Can The U.S. Combat ISIS Without Playing Into The Terrorist Group's Strategies?
SAN FRANCISCO (KCBS)— Will it take United States military ground intervention to defeat ISIS or does that play into the plans of these radicals? Last week President Barack Obama requested authority from Congress to use military force against the Islamic State terror group.
We spoke with Dr. Abbas Milani, director of Iranian Studies at Stanford University, who was one of the founding co-directors of the Iran Democracy Project as well as a Fellow at the Hoover Institution.
"They're efficient, brutal, well oiled, with a long-term plan and a sense of entitlement," Milani said.
Dr. Milani is a globally recognized expert on Iranian- U.S. relations. Before coming to teach in the United States in 1986, he taught in his home city at Tehran University's Faculty of Law and Political Science and a member or the Board of Directors of that University's Center for International Relations.
"It plays perfectly into their plan. They claim that 1,300 years ago the prophet predicted that if Western forces land in Syria, the end of the world shall be near. That's what they're hoping for," he said. In addition, he said anyone that watches their beheading propaganda videos is also playing into their trap.
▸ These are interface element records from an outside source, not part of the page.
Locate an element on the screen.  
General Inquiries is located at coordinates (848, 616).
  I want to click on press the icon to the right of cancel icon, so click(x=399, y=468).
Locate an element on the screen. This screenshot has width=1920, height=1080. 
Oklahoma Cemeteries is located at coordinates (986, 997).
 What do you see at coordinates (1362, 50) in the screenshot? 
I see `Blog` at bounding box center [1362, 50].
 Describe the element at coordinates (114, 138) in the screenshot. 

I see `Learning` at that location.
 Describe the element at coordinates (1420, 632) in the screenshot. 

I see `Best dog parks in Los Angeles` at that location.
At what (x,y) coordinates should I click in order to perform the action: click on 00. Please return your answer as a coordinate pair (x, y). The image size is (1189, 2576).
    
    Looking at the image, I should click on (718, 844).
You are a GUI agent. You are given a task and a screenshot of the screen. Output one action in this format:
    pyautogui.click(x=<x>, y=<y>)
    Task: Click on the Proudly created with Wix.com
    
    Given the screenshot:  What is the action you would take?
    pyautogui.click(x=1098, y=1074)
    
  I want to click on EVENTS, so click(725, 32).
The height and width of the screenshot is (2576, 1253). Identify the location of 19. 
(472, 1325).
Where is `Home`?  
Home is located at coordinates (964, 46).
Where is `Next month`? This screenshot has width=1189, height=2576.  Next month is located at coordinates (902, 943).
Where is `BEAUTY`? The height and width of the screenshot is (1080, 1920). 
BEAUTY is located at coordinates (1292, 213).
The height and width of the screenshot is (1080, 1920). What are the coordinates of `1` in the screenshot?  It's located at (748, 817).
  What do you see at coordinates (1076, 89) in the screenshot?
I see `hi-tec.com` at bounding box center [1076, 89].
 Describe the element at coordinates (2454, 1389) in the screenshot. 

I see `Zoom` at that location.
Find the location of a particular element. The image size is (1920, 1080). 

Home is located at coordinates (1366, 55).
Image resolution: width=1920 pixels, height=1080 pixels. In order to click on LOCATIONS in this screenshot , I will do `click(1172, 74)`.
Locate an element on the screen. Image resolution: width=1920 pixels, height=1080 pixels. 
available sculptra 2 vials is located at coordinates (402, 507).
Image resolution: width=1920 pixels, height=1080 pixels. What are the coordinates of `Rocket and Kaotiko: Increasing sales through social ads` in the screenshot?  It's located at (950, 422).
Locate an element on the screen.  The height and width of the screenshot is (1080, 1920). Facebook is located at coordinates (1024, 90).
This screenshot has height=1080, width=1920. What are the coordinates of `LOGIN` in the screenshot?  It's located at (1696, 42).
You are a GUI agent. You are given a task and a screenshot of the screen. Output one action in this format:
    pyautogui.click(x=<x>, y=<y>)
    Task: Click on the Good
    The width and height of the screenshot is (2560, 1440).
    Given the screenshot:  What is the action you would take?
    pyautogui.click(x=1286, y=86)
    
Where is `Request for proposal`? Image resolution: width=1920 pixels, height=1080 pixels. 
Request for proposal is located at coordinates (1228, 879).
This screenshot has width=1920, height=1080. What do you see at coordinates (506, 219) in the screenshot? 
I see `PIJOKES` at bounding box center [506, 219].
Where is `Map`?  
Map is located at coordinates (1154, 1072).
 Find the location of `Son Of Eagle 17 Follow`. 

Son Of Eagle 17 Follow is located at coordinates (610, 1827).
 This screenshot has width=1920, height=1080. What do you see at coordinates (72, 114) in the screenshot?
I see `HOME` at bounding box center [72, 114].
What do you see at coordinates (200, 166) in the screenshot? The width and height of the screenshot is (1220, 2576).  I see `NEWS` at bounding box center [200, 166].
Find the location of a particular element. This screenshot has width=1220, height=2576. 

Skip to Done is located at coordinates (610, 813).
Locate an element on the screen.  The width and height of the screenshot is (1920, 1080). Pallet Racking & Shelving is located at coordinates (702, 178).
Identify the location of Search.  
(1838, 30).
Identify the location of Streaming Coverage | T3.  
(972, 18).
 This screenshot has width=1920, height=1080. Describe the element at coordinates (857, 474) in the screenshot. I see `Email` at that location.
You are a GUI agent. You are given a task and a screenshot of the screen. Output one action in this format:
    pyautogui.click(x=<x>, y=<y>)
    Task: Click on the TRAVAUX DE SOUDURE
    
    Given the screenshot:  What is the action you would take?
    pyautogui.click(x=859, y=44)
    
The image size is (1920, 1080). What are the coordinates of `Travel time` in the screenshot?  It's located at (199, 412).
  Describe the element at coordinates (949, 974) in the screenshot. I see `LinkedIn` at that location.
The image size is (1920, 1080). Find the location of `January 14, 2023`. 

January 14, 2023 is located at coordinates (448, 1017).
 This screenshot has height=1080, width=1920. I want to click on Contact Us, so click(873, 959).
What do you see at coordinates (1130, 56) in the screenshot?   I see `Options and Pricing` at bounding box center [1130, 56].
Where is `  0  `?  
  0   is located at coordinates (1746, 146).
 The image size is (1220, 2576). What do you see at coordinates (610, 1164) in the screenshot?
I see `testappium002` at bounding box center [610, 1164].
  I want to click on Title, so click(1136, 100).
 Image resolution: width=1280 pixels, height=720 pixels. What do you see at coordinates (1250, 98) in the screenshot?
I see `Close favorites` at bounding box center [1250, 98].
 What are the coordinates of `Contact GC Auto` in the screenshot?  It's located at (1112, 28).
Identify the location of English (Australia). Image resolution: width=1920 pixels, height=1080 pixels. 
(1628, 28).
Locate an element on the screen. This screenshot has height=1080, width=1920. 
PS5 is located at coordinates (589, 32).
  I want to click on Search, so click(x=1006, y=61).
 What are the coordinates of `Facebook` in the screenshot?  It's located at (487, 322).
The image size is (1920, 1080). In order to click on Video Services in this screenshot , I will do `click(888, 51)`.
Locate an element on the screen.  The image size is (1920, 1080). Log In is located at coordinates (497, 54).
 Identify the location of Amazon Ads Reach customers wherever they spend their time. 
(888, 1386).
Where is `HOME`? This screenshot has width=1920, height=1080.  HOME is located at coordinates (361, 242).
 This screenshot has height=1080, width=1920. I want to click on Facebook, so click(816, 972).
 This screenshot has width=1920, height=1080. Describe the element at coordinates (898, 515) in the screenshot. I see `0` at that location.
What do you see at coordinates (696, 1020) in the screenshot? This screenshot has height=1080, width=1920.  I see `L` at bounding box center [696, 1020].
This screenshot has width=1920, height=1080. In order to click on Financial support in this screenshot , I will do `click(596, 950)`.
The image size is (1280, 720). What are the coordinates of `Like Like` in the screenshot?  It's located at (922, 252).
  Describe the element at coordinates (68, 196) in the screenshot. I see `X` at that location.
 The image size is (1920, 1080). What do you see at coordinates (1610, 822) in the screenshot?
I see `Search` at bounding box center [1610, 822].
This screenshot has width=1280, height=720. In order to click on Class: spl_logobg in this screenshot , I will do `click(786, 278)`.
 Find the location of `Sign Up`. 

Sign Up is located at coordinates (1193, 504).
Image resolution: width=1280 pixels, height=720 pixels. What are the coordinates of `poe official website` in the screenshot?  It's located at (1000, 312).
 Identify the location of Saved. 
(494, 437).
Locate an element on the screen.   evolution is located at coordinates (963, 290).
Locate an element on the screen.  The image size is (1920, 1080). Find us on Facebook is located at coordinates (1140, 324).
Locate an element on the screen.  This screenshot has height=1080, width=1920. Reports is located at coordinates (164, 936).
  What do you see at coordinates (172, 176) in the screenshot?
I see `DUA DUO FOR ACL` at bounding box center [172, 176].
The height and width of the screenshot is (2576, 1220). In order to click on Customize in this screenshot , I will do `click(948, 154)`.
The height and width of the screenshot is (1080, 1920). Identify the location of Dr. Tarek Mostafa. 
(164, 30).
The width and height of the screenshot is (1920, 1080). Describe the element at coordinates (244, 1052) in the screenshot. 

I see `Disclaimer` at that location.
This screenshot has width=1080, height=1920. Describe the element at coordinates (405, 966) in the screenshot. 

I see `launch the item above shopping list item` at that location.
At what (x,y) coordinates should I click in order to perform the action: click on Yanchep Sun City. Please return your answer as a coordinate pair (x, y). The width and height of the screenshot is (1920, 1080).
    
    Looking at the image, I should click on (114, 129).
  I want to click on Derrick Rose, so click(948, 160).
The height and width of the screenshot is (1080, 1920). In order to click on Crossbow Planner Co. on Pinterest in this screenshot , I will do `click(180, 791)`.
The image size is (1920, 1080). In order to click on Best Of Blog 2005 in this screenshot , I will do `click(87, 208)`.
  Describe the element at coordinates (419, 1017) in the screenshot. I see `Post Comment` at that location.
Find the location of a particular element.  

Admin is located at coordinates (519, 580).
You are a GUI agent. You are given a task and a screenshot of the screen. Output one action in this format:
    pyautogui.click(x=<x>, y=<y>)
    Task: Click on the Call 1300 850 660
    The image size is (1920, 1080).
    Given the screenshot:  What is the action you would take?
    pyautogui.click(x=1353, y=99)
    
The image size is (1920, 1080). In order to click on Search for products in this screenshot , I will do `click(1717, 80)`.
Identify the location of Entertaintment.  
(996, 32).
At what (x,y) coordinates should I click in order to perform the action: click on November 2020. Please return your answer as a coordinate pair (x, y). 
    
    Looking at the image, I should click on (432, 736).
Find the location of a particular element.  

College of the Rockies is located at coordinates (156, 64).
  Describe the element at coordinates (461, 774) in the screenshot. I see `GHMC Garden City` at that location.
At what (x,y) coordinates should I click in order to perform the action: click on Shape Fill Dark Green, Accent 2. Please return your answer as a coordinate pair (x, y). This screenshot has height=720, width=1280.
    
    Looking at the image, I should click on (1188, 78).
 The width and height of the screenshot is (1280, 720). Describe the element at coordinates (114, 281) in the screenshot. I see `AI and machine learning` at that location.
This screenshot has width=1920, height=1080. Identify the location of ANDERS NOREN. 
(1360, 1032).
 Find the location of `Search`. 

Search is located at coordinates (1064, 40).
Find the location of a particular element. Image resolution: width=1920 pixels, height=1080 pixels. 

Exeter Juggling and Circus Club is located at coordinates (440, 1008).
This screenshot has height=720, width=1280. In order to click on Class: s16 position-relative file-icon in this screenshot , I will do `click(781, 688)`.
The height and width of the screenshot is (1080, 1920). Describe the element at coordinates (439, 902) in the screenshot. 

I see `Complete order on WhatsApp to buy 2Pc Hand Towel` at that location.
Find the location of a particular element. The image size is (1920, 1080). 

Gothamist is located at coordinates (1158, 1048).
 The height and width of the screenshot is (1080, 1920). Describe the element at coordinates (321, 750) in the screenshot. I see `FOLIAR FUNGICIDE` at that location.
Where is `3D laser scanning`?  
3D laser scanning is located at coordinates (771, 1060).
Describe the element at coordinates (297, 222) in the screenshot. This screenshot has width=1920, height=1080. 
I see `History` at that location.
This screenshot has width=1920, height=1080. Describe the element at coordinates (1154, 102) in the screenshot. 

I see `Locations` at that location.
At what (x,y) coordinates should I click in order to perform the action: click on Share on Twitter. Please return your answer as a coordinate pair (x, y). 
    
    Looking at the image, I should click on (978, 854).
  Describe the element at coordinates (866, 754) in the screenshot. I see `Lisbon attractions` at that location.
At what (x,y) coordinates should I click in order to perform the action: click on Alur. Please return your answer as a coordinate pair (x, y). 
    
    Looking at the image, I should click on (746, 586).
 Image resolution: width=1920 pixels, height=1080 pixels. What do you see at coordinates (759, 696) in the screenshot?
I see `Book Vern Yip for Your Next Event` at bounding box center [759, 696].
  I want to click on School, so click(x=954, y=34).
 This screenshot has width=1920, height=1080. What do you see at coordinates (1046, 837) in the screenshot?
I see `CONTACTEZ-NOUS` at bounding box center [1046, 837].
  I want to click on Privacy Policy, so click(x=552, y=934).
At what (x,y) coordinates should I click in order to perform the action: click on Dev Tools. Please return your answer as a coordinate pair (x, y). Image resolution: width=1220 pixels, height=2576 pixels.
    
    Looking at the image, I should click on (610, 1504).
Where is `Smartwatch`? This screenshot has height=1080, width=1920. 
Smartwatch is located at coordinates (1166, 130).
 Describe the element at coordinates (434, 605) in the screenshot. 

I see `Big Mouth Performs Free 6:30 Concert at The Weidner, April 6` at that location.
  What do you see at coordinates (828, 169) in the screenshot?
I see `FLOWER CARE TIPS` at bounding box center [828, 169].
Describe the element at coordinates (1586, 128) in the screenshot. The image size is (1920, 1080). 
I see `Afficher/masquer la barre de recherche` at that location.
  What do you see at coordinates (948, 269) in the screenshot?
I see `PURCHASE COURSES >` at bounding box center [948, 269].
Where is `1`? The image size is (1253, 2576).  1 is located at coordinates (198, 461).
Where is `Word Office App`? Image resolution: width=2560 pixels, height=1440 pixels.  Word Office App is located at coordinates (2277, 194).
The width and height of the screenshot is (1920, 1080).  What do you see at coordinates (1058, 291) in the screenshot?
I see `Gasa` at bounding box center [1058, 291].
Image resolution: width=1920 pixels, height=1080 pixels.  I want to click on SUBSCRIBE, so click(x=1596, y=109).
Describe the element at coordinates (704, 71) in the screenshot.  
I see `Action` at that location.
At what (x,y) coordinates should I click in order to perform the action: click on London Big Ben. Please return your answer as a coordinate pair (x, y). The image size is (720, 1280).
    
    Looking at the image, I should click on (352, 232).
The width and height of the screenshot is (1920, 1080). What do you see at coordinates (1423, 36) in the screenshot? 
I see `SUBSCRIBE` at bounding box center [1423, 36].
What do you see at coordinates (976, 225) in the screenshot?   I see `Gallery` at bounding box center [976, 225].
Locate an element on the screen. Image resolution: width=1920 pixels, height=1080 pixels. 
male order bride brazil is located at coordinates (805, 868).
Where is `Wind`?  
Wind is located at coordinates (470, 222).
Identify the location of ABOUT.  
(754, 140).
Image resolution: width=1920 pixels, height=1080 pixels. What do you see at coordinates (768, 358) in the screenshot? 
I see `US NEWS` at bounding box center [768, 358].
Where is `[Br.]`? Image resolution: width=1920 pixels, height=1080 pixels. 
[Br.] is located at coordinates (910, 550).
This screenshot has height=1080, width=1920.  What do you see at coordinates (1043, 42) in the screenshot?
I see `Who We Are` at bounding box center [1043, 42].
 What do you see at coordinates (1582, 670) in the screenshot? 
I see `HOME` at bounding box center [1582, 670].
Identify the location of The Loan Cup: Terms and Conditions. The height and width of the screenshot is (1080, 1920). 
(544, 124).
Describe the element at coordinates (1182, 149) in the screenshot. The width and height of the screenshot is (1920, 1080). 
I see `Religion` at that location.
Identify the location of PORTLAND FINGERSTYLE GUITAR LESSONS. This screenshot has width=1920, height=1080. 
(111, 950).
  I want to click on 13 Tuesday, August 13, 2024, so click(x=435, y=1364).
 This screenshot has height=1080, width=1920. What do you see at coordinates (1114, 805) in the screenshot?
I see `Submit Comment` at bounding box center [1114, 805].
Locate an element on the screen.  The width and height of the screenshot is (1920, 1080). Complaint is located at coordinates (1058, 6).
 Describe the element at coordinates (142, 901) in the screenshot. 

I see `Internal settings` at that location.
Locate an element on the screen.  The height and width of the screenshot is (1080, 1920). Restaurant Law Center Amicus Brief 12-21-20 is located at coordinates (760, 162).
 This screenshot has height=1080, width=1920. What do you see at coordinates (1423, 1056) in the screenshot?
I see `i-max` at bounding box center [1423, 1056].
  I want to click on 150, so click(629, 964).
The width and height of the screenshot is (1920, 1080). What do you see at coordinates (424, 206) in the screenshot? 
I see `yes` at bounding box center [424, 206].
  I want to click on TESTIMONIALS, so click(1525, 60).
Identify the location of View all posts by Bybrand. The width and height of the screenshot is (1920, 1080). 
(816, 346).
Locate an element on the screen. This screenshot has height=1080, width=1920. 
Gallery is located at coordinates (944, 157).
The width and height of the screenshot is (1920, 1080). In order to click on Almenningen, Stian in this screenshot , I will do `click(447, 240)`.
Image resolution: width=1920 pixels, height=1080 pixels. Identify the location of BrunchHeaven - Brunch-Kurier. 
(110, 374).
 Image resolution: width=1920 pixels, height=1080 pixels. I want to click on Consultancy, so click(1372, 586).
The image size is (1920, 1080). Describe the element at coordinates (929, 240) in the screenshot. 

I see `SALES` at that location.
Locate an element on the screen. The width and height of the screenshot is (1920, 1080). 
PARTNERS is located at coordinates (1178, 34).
"We should refuse to watch these things because they're absolutely brutal and dehumanizing. They clearly understand that there is a thirst for this."
Their use of propaganda and psychology targets the marginalized, Milani says. They seek the petty criminal and anyone, anywhere with a curiosity about their unspeakable brand of violence.
According to Milani, ISIS shows all signs of the trappings of a "state" with a territory the size of England and the population the size of Denmark. That's why he agrees some type of western intervention, perhaps a special ops activity, will be needed in addition to the nations of the region joining to eradicate the group.
But he says another front in this war that needs immediate attention is monetary. ISIS already has hundreds of millions of dollars and is making more every day through the sale of oil and gas, tax revenue in the areas they control, the black market sale of antiquities and the human trafficking of women and children.
Many are still under the impression that ISIS is just another scattered group of terrorists, but Milani says nothing could be further from the truth. ISIS recruits came out of the havoc of Iraq, from the violence of Al Qaeda in Afghanistan, and forging together in the brutality of Syria's civil war. He notes that they thrive on the regions instability.
"[Other terrorist groups] are now openly joining ISIS and showing allegiance to ISIS. Some of them are changing their names some of them are flying the flag, because it is a commercial enterprise. They realize that ISIS has financial capacity to support them. Parts of Boko Haram have already joined them; radical Islamists in Pakistan, Afghanistan."
Yet he points out that despite the group's growth in the region, the majority of Muslims in the world are on record as opposing ISIS. Gallup said it's less than one percent of Muslims according to their poll. Still, Milani says if you have 1.2 billion Muslims in the world that even one percent of that is a large number.
"Even one-tenth of a percent is a potentially dangerous number. If three people can walk into Charlie Hebdo and wreak the kind of havoc they did and go to a Kosher Jewish store and do the kind of killing they did, all that takes is four or five people. The Muslim world has to come together, has to speak clearly, categorically, unmistakably that we don't want any part of this and we're going to do everything in our power that this does not sully the name of our societies, our religions. Otherwise we're in for a long summer."